The returned value is stripped using g_strstrip(). It is MOST important NOT to pass constant string pointers to this function!

Parameters

n_values

the number of @... supplied

 

...

the string pointers to coalesce

 

Returns

the first string pointer from those provided which matches, otherwise NULL.

Since 0.10


tracker_merge ()

gchar *
tracker_merge (const gchar *delimiter,
               gint n_values,
               ...);

tracker_merge has been deprecated since version 0.10 and should not be used in newly-written code.

Use tracker_merge_const() instead.

This function iterates through a series of string pointers passed using @... and returns a newly allocated string of the merged strings. All passed strings are freed (don't pass const values)/

The delimiter can be NULL. If specified, it will be used in between each merged string in the result.

Parameters

delimiter

the delimiter to use when merging

 

n_values

the number of @... supplied

 

...

the string pointers to merge

 

Returns

a newly-allocated string holding the result which should be freed with g_free() when finished with, otherwise NULL.

Since 0.8


tracker_merge_const ()

gchar *
tracker_merge_const (const gchar *delimiter,
                     gint n_values,
                     ...);

This function iterates through a series of string pointers passed using @... and returns a newly allocated string of the merged strings.

The delimiter can be NULL. If specified, it will be used in between each merged string in the result.

Parameters

delimiter

the delimiter to use when merging

 

n_values

the number of @... supplied

 

...

the string pointers to merge

 

Returns

a newly-allocated string holding the result which should be freed with g_free() when finished with, otherwise NULL.

Since 0.10


tracker_getline ()

gssize
tracker_getline (gchar **lineptr,
                 gsize *n,
                 FILE *stream);

Reads an entire line from stream, storing the address of the buffer containing the text into *lineptr.
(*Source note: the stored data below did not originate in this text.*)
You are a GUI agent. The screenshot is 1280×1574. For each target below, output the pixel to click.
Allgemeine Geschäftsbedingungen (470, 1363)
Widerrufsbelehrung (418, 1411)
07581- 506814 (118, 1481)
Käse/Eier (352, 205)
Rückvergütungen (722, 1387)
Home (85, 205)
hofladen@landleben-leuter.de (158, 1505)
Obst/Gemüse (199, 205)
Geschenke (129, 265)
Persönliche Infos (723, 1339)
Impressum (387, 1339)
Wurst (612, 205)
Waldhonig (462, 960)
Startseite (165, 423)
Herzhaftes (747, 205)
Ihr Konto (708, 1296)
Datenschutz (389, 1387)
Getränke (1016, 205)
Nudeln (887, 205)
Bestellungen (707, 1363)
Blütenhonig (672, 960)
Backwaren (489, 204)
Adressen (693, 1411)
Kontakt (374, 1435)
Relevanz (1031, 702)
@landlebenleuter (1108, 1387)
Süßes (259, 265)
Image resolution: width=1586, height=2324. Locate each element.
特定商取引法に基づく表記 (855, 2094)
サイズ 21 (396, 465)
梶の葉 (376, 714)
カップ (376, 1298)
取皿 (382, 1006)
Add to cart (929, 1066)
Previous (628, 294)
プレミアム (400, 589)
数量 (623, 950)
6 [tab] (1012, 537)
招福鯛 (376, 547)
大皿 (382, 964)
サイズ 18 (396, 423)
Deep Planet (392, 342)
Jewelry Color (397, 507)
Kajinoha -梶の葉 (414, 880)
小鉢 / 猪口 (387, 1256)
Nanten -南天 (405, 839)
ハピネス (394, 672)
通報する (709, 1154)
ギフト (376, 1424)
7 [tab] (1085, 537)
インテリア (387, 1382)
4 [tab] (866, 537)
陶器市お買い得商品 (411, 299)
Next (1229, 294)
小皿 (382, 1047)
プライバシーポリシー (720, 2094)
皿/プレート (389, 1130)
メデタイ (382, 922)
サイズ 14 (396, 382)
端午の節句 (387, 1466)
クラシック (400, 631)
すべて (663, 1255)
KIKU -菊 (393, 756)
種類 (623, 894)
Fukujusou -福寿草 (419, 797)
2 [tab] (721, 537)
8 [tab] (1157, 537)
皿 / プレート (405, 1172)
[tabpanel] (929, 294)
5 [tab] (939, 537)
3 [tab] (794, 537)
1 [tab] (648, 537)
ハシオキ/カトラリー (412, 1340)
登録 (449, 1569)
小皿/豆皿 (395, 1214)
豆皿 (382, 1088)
The buffer is null-terminated and includes the newline character, if one was found.

Read GNU getline()'s manpage for more information

Parameters

lineptr

Buffer to write into

 

n

Max bytes of linebuf

 

stream

Filestream to read from

 

Returns

the number of characters read, including the delimiter character, but not including the terminating NULL byte. This value can be used to handle embedded NULL bytes in the line read. Upon failure, -1 is returned.

Since 0.10


tracker_text_normalize ()

gchar *
tracker_text_normalize (const gchar *text,
                        guint max_words,
                        guint *n_words);

tracker_text_normalize has been deprecated since version 0.10 and should not be used in newly-written code.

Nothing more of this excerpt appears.